_Texto de lectura:_
================================
Ferran Garrido - Una pica en Flandes

Una historia mortal de coronavirus

«Sé que es cruel, pero no puedo dejar de pensar en que esos hijos no van a poder volver a mirar a su madre a los ojos. Y que esos nietos van a vivir para siempre la amarga resaca de sus fiestas veraniegas»

Última hora del coronavirus y los rebrotes en la Comunidad Valenciana

Juan tenía 76 años. Acaba de fallecer en una cama de la UCI de un hospital, después de 25 días ingresado. Con respiración asistida. Inconsciente. Se ha ahogado en su propia soledad, en su falta de aire, en sus pulmones quemados por la neumonía. Le ha matado este coronavirus que nos acecha y que siega vidas con la frialdad y la indiferencia de un asesino en serie .

Conocí su historia con el final del mes de agosto. Me debato entre la rabia, la pena y la mala leche. Mucha mala leche, porque su muerte se había podido evitar . Como tantas otras. No les hablo de cuestiones médicas, ni de tratamientos, ni de una cuestión asistencial. La de Juan es una historia mortal de mala suerte, de imprudencia y de irresponsabilidad de la que él no ha tenido ninguna culpa. Pero está muerto.

Sé que, tal y como voy a contar esto, estoy abocado a ser todo lo cruel que puedo llegar a ser. Pero no puedo evitarlo. Juan no merecía morir así . Nadie, ninguna de las más de 53.000 víctimas de la pandemia que llevamos en España merecían morir así. Pero Juan es el ejemplo de lo que nunca debería suceder.

La mala suerte de Juan comenzó por verse rodeado de personas imprudentes. Y lo más retorcido de todo es que esas personas son las que él más quería. Seguramente las que más le querían. A los 76 años se quiere mucho a los que se quiere. Y él lo hacía. Sólo faltaba el punto de irresponsabilidad . Y llegó. Y no será porque no estamos avisados.

Imagen tomada durante la primera oleada de la pandemia en el Hospital Arnau de Vilanova (Valencia) MIKEL PONCE

Como cada año, con el mes de agosto, toda la familia se fue a la casa de vacaciones, junto al mar. A un lugar delicioso pero que, con las cifras del parte de guerra de cada día, se fue convirtiendo en un polvorín de infectados por el Covid . Sus hijos y sus nietos vivieron el mes de agosto como si no hubiera un mañana, como si fuera ayer, como el año pasado, con fiestas, alegrías, amigos y relaciones sociales. Con noches hasta el amanecer, que había que quitarse el olor a naftalina de los encierros y el confinamiento… Y no digo más.
================================
_Consignas del ejercicio:_
(a) Enumera los sentimientos entre los que, según el artículo sobre Juan, se debate quien escribe al conocer su historia.
(b) Reproduce sin cambios el fragmento del artículo sobre Juan comprendido entre "La mala suerte" y "no estamos avisados.", ambos incluidos.

_Información extraída:_
================================
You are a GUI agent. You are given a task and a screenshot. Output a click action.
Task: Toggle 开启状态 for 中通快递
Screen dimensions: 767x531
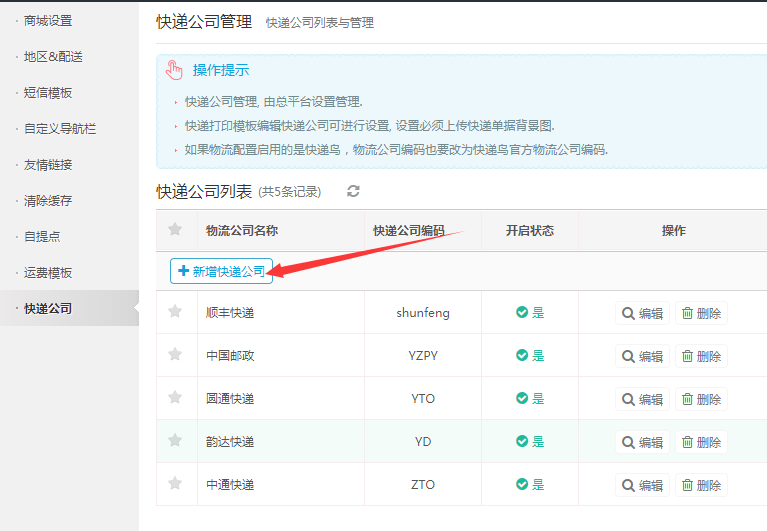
================================
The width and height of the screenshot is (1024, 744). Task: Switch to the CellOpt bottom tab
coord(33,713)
================================
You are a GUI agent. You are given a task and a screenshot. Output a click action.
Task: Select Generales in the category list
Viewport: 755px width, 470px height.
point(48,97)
================================
_Soluciones:_
(a) La rabia, la pena y la mala leche.

(b)
La mala suerte de Juan comenzó por verse rodeado de personas imprudentes. Y lo más retorcido de todo es que esas personas son las que él más quería. Seguramente las que más le querían. A los 76 años se quiere mucho a los que se quiere. Y él lo hacía. Sólo faltaba el punto de irresponsabilidad . Y llegó. Y no será porque no estamos avisados.